For a build machine which is configured to run `$B` builds where each
build gets `total cores / B` cores (`$C`), passing `-l $C` to make will
improperly limit the load to `$C` instead of `$B * $C`.
This effect becomes quite pronounced on machines with 80 cores, with
40 simultaneous builds and a cores limit of 2. On a machine with this
configuration, Nix will run 40 builds and make will limit the overall
system load to approximately 2. A build machine with this many cores
can happily run with a load approaching 80.
A non-solution is to oversubscribe the machine, by picking a larger
`$C`. However, there is no way to divide the number of cores in a way
which fairly subdivides the available cores when `$B` is greater than
1.
There has been exploration of passing a jobserver in to the sandbox,
or sharing a jobserver between all the builds. This is one option, but
relatively complicated and only supports make.
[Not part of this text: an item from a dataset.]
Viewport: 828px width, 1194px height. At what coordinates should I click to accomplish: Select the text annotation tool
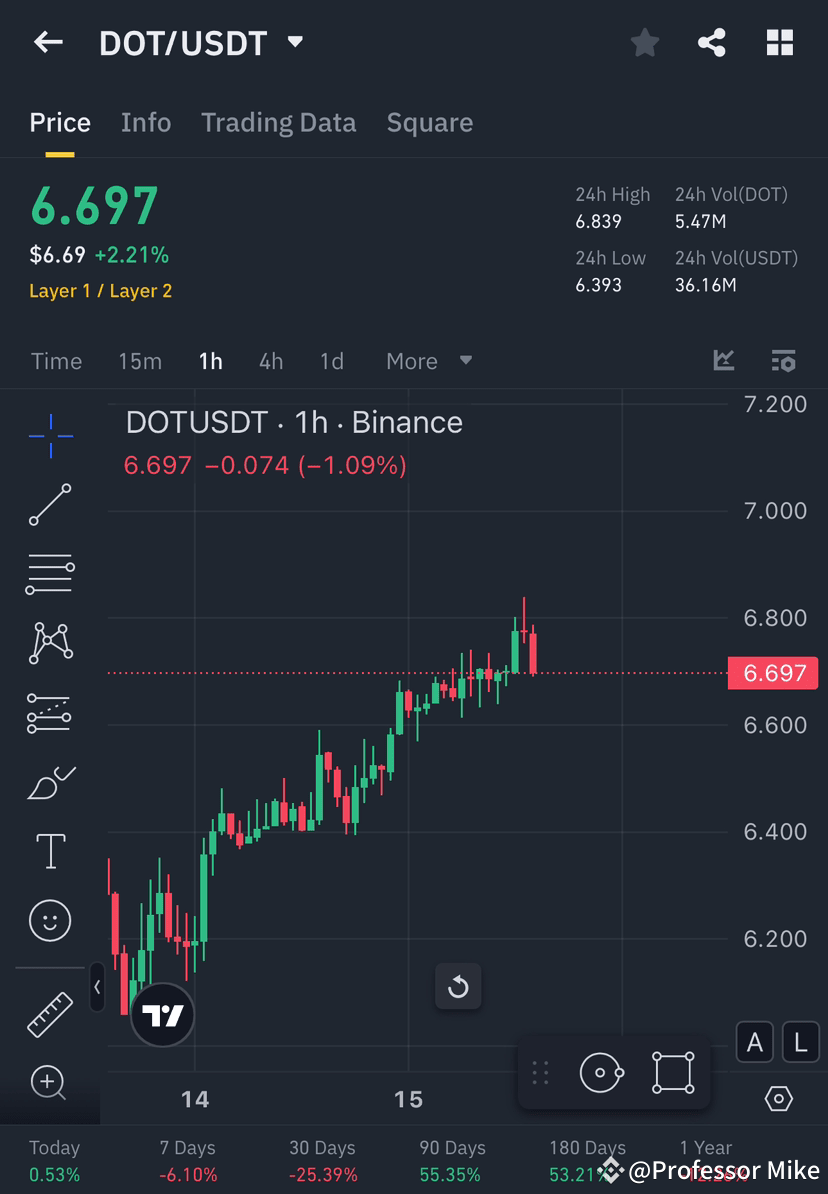[50, 851]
Lots of other software
uses its own implementation of `-j` and doesn't support either `-l` or
the Make jobserver.
For the case of an interactive user machine, the user should limit
overall system load using `$B`, `$C`, and optionally systemd's
cpu/network/io limiting features.
Making this change should significantly improve the utilization of our
build farm, and improve the throughput of Hydra.
Diffstat (limited to 'pkgs/development/python-modules/python-mapnik/python-mapnik_std_optional.patch')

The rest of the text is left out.